* Extract to read
BEGIN
Hemmerich-Reisis, Jeanie L

How can we possibly become a strong person, if we have an easy life? The tougher it is, the tougher we have a chance to become – if we choose to fight back. Tough times never last – but tough people do. I believe the James “Rhio” O’Connor story is a perfect example. In reading his story, I looked at the struggles in my own life and how I was able to overcome them. I am totally inspired to continue to persevere in the face of adversity, much like Mr. O’Connor did.

Malignant mesothelioma, the condition Mr. O’Connor was faced with, is a rare type of cancer that occurs in the thin layer of cells lining the body’s internal organs, known as the mesothelium. There are three recognized types of mesothelioma. Pleural mesothelioma is the most common form of the disease, accounting for roughly 70% of cases, and occurs in the lining of the lung known as the pleura. Peritoneal mesothelioma occurs in the lining of the abdominal cavity, known as the peritoneum and pericardial mesothelioma originates in the pericardium, which lines the heart. www.Mesothelioma.com

I personally have never been faced with an illness such as cancer, however, many close friends and family have been. It was difficult to witness their struggles with the disease, but I was also inspired by their strength and courage in facing the disease head on.

Over the past few years I have participated in the Susan G. Komen Race for the Cure, and I am inspired and in awe of the number of survivors at the event. These survivors show me how very possible it is to survive cancer and be inspiration for others diagnosed with the disease. If I were faced with a cancer diagnosis I would educate myself as much as possible with the diagnosis. I would need to be prepared when going to my oncologist and being prepared means having the knowledge about the disease so that I would best be able to understand the proposed treatment plan.

I would let my doctor know that I would want to try alternative or unproven treatment. There are many herbs, supplements, or treatments that claim to cure or treat cancer. Keeping my doctor abreast of any alternative treatments I am interested in trying would be imperative to ensure they would not be harmful or interact negatively with the traditional medical treatment I would be receiving.

Checking my medical insurance policy’s provisions is crucial. On top of the disease and all that comes with it; I would not want to be in a financial crisis as well.

With the stress cancer causes, it would be important that I take care of myself–the whole person–not just the cancer. I would want to become more “in tune” with myself, or just do things to take my mind off the disease. I would look at physical activities such as walking, dancing, and yoga that I have heard improves your sense of well-being and makes you more aware of your body. I am a huge fan of poetry and music so, I would look at creative ways to express myself and keep my mind off cancer. Meditation and relaxation training would also be a key to dealing with the anxiety and symptom control. Taking on a new and challenging activity could give me a sense of accomplishment, as well as help reduce stress.
END
* Problems and tasks
• a. Could you duplicate the part of the essay on facing cancer starting at "How can we possibly" and ending at "Mr. O’Connor did."?
• b. Does each statement below agree with the essay on facing cancer? For each, answer yes or no and quote the deciding words of the essay. (i) Pleural mesothelioma accounts for roughly 70% of mesothelioma cases. (ii) The writer has personally been faced with cancer. (iii) The writer would keep any alternative treatments from the doctor.

* Data extract
BEGIN
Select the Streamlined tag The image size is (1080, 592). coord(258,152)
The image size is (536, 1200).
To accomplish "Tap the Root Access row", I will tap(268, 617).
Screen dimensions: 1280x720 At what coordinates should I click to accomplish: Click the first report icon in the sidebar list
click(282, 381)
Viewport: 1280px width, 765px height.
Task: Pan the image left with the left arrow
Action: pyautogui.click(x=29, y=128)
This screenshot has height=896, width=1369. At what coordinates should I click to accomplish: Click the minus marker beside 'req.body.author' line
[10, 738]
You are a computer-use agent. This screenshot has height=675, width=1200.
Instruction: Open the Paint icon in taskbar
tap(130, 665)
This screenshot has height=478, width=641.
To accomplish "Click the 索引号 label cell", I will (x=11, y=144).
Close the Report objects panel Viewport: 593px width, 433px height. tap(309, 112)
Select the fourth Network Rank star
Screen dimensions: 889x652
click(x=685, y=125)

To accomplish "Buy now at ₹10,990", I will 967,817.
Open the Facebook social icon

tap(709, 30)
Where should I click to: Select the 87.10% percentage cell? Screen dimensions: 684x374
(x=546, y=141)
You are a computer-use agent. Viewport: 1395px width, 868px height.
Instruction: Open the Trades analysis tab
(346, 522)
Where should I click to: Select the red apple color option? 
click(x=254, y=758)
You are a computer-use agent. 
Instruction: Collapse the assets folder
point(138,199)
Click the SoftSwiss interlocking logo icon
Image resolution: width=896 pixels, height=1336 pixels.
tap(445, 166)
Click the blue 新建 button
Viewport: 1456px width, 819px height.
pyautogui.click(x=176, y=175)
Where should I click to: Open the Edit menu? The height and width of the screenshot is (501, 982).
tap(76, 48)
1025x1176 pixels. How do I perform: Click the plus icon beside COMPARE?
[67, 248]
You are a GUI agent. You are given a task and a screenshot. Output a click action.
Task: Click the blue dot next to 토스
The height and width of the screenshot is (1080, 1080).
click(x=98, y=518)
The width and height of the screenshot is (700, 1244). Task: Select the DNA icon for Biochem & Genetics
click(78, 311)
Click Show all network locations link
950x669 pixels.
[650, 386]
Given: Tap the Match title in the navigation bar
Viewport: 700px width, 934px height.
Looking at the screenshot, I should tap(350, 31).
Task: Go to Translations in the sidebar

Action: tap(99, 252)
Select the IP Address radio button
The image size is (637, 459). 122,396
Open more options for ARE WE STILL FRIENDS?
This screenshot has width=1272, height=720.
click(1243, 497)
END
* Response list
• a.
How can we possibly become a strong person, if we have an easy life? The tougher it is, the tougher we have a chance to become – if we choose to fight back. Tough times never last – but tough people do. I believe the James “Rhio” O’Connor story is a perfect example. In reading his story, I looked at the struggles in my own life and how I was able to overcome them. I am totally inspired to continue to persevere in the face of adversity, much like Mr. O’Connor did.

• b.
(i) Yes: "Pleural mesothelioma is the most common form of the disease, accounting for roughly 70% of cases"
(ii) No: "I personally have never been faced with an illness such as cancer"
(iii) No: "Keeping my doctor abreast of any alternative treatments I am interested in trying would be imperative"